Project Streamline Goals

By creating a set of principles to guide grantmakers’ decisions about their application, monitoring, and reporting practices and developing resources to support change, Project Streamline hopes to achieve the following goals:

  • Goal 1: Increase Awareness Among Grantmakers of the Impact of Their Requirements on Grantseekers
  • Goal 2: Reduce Costs for Both Grantseekers and Grantmakers

Goal 1: Increasing Awareness

Increasing AwarenessThe philanthropic sector has seen tremendous expansion over the past 15 years. From 1992 to 2004, the number of private foundations almost doubled from approximately 35,000 to over 67,000. With this growth, the field is evolving in a number of critical areas, from strengthening its evaluation practices (benchmarking, measurable outcomes, etc.) to better managing grantmaking and associated portfolio risks.

Today’s social and technological changes (which offer new ways for funders to find information helpful in their grantmaking and for applicants to communicate their objectives and results) are dramatic, yet it is unclear what steps modern philanthropy is willing to take to harness new opportunities to empower the nonprofit sector to achieve its own objectives. Project Streamline will create a sense of urgency around the need for sector-wide improvements.

Through national and local meetings, media coverage, blogs, training, tools, and other efforts, Project Streamline will focus the philanthropic field on the flaws in current application, monitoring, and reporting practices and facilitate a collaborative effort to address those flaws. Project Streamline will not result in a “one size fits all solution,” but it will be successful if it can make grantmakers aware of the impact of their grantmaking processes on grantseekers and institutionalize a more thoughtful approach to determining individual foundation requirements.

Short-term success in increasing awareness among grantmakers of the problems they are creating will be measured by i) participation in Project Streamline presentations, ii) media and blog coverage, and, eventually, iii) surveys of partner organization constituencies.

Project Streamline’s long-term success will be measured by the extent to which the principles are institutionalized and become part of the philanthropic culture. One indicator of this institutionalization is their adoption by individual grantmakers. A second indicator will be their inclusion in basic industry training and tools (e.g., Council on Foundations training, Association of Small Foundations’ Foundation in a Box, Grants Managers Network grants management manual, etc.).

Goal 2: Reducing Costs

Reducing CostsProject Streamline seeks to reduce the resources used in application and reporting processes, allowing both grantmakers and grantseekers more time to focus on mission-related activities.

Grantmakers struggle with internal inefficiencies, including the amount of time spent tracking down paperwork, fielding calls from confused applicants, and transferring data from proposals and reports to online tracking systems. Some grantmakers also spend enormous amounts of time on processes that are often pro-forma, such as approving budget revisions and extension requests—changes that are almost always approved. A report by the Center for Effective Philanthropy (CEP) concluded that the sum of grantee administrative costs and average foundation administrative costs results in an estimated total administrative cost of 13 percent of every foundation grant dollar.

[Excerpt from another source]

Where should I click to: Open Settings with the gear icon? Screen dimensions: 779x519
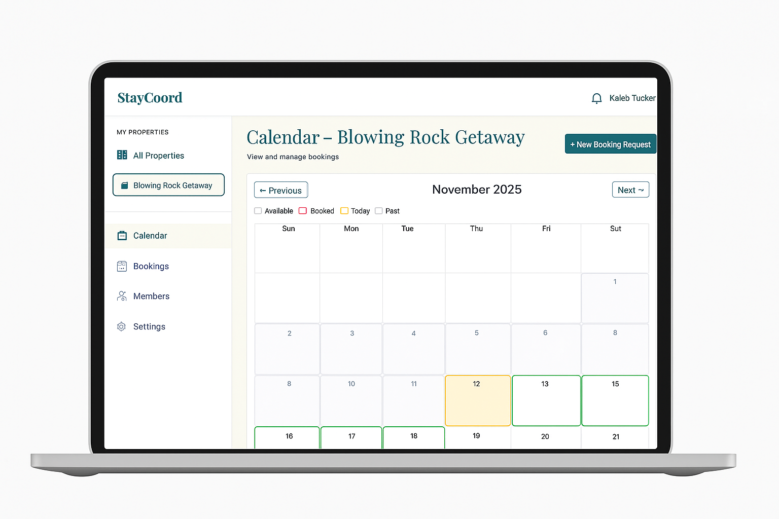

It is difficult to estimate how much time nonprofits spend developing and writing grant applications and reports. A Rand Corporation Case Study of one nonprofit organization calculated that it spent 11 percent of its budget and 44 percent of its organizational time complying with funder requests. The Center for Effective Philanthropy’s (CEP) data shows the average amount of time spent on the grant proposal creation and application/selection process is 27.45 hours per grant, with a median of 20 hours. Reporting and evaluation receive considerably less attention: nonprofits indicate that they spend between an average of 20.48 hours on foundation-required reporting, with a median of 10 hours.

This means that nonprofits don’t really receive grants. They receive “net grants”—the total amount of funding minus the true cost of getting and managing the grant. Nonprofits must weigh the possibility of funding against the cost of seeking it. One nonprofit focus group participant explained that she discouraged her staff from pursuing grants of less than $25,000, because in her experience, they were almost always “ludicrously complicated for nothing much at the end.” For many other nonprofits, the cut-off point was $5,000.

Project Streamline seeks to reduce both grantmaker and grantseeker costs through i) more streamlined requirements (i.e., less paperwork) and the elimination of duplicative requirements. Strategies to achieve these cost reductions include defining the minimum legal and regulatory requirements for grant application, monitoring, and reporting; promoting “right-sized” requirements that reflect the grant size and/or length of relationship; and encouraging grantmakers to limit their requirements to just the items needed for decision making.

Project Streamline will monitor success in reducing the costs to both grantmakers and grantseekers by 1) monitoring changes in CEP data and 2) conducting surveys and focus groups with grantmakers and grantseekers.